== Provided text
R Horror, aka "HorroR"
I have been using R for a while now, there are a few things that seem outright horrifying to me. Don't get me wrong, R is a great tool. I just find the language a bit bewildering.
Dot and dollar
In almost every other language, the dot is a namespace separator. Say you have in C++:
Myclass instance(3); instance.do_stuff();
Not so in R! There, the .
is just what you use instead of the underscore.
There are functions like install.packages
and update.packages
and
read.table
which in other languages would be called install_packages
and so
on.
But the S3 object system hooks into these dots. So when you have an object of
type myclass
and call plot(instance)
, that function will forward to
plot.myclass(instance)
. So the dot also has some sort of hierarchy.
And what is the dot in other languages is the dollar in R.
Really confusing at first, after a while one does think about it too much any more.
====
== Dataset content
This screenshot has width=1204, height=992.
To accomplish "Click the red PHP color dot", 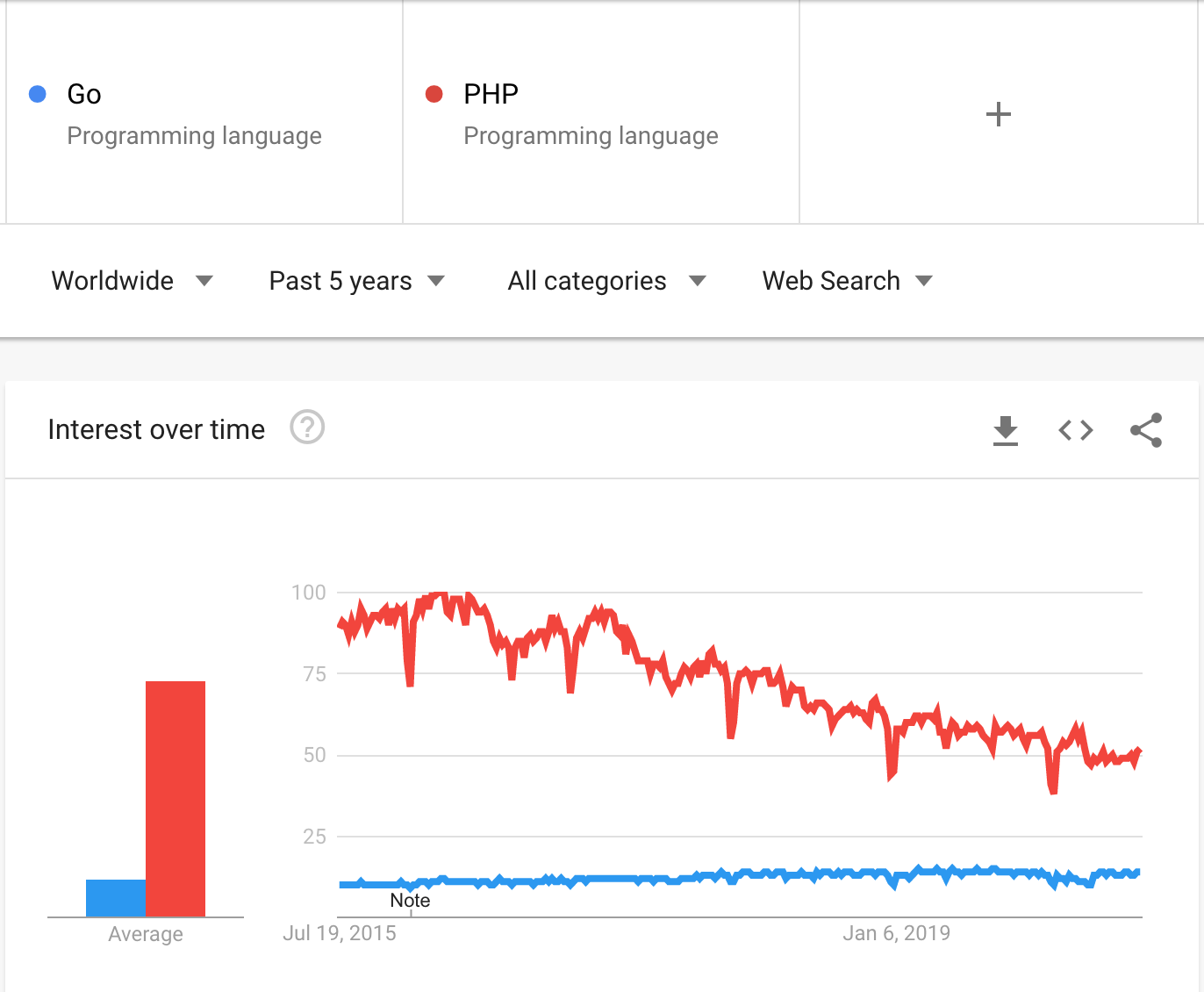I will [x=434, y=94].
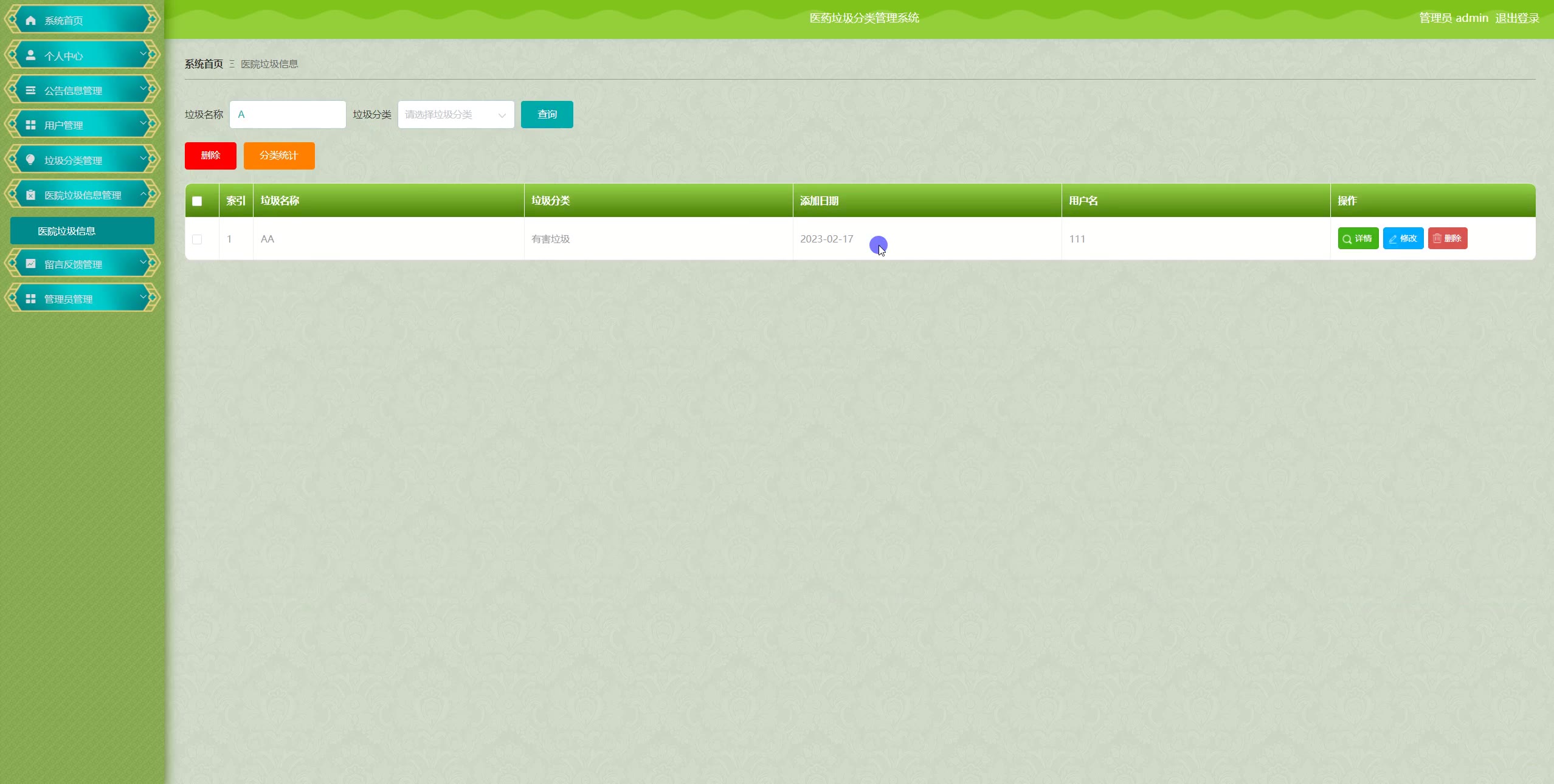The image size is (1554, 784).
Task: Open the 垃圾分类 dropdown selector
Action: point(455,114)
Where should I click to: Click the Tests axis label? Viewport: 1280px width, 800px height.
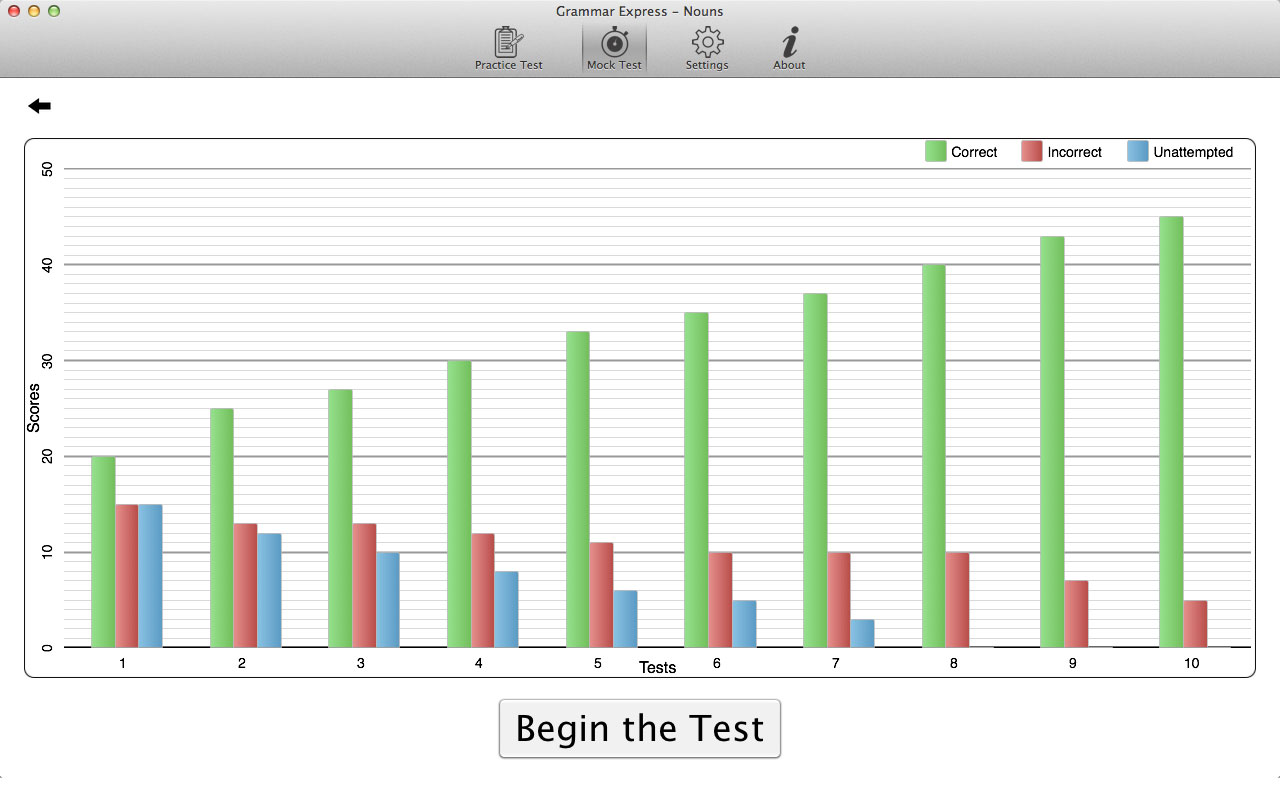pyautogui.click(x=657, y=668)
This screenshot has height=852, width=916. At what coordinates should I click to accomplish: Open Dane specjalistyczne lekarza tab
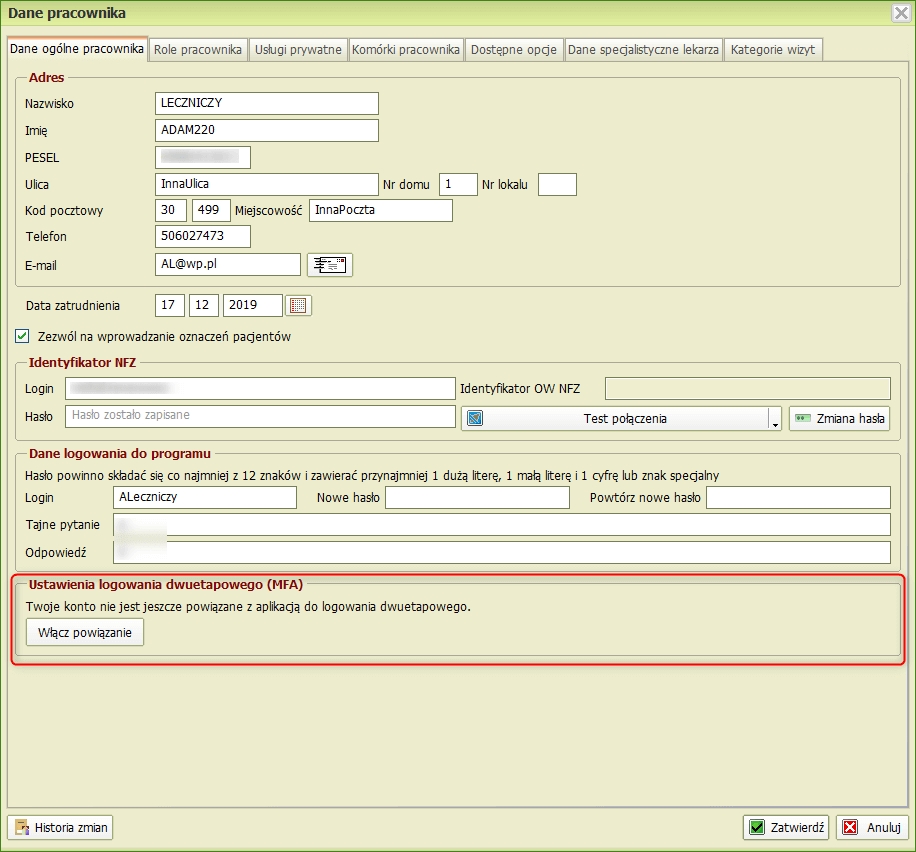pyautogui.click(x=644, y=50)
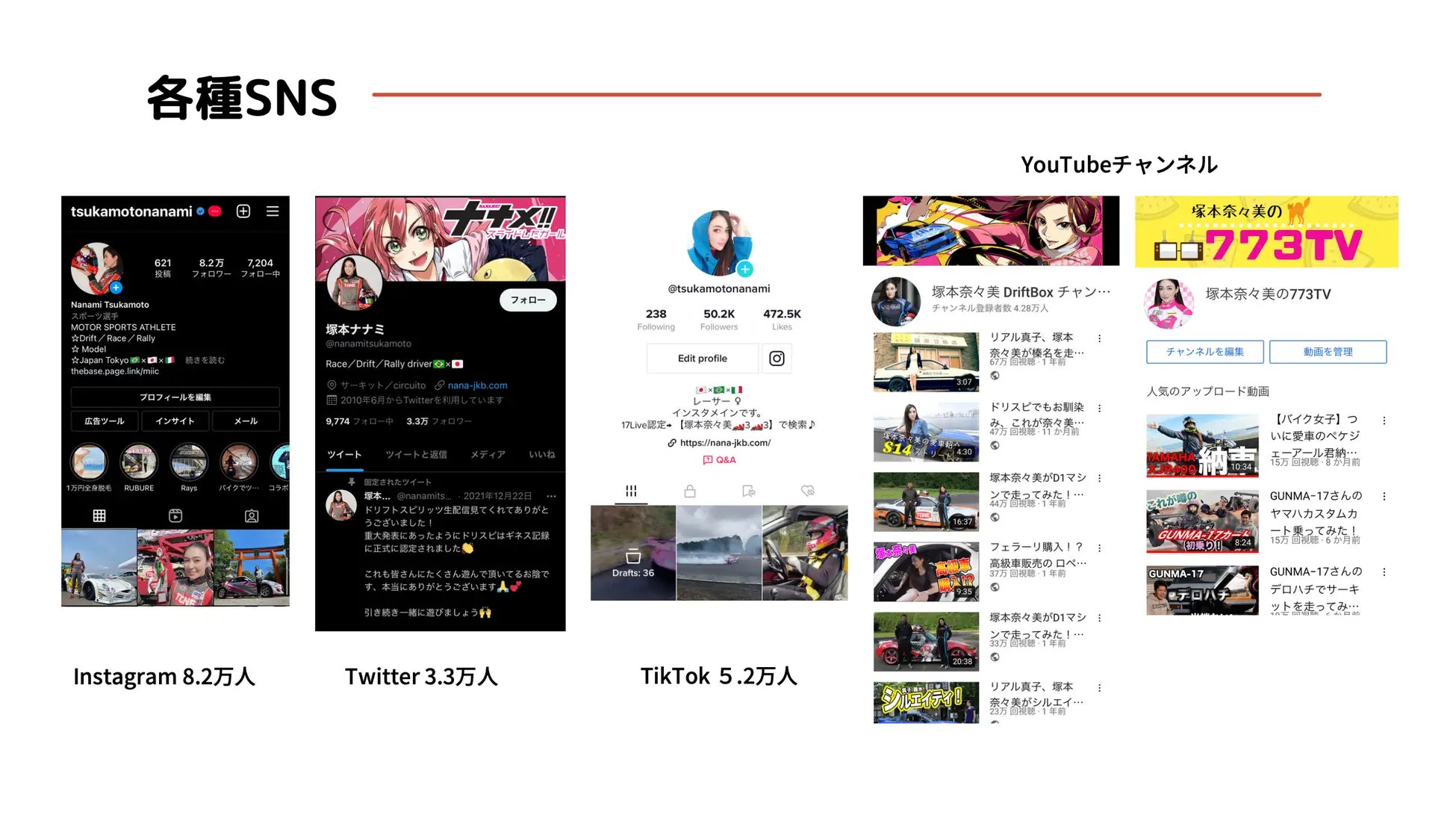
====
* **What to work on**
1 – According to the R Horror text, what is the dot in R used instead of?
2 – In the entries, change "Tests" to "Results" from the line containing "Where should I" through the line containing "pyautogui.click(x=657, y=668)", keeping everything else the same. Return only those lines, without the pictures.
The R Horror text and the entries are unrelated material.

* **Task-by-task answers**
1 – The underscore.

2 –
Where should I click to: Click the Results axis label? Viewport: 1280px width, 800px height.
pyautogui.click(x=657, y=668)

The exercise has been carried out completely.